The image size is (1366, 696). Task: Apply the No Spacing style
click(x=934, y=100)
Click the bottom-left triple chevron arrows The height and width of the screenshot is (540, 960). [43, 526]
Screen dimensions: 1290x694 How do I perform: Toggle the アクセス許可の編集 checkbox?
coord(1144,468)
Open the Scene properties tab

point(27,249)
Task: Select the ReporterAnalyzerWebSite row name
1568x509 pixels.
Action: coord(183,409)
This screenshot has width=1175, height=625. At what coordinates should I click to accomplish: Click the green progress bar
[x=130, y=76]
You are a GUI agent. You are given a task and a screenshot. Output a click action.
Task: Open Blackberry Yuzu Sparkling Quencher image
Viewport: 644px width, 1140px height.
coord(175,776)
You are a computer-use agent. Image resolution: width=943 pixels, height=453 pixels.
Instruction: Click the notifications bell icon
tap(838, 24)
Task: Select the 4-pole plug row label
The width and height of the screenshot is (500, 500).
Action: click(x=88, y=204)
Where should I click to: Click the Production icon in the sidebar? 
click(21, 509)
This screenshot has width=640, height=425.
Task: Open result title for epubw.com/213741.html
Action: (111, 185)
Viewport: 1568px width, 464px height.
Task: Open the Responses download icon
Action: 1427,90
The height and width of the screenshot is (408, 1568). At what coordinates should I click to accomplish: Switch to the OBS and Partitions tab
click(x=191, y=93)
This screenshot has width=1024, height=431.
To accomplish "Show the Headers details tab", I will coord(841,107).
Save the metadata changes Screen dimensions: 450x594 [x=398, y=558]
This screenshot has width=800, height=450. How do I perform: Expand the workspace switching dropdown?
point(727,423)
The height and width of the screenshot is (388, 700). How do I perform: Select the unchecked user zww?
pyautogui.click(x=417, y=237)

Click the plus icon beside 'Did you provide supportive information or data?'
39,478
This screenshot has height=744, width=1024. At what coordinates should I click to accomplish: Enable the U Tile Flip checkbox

=======

Description of the task –
Among the lines of the material, find those holding the word "agent" and return them.

Solved exercise –
You are a GUI agent. You are given a task and a screenshot. Output a click action.
You are a computer-use agent. Image resolution: width=943 pixels, height=453 pixels.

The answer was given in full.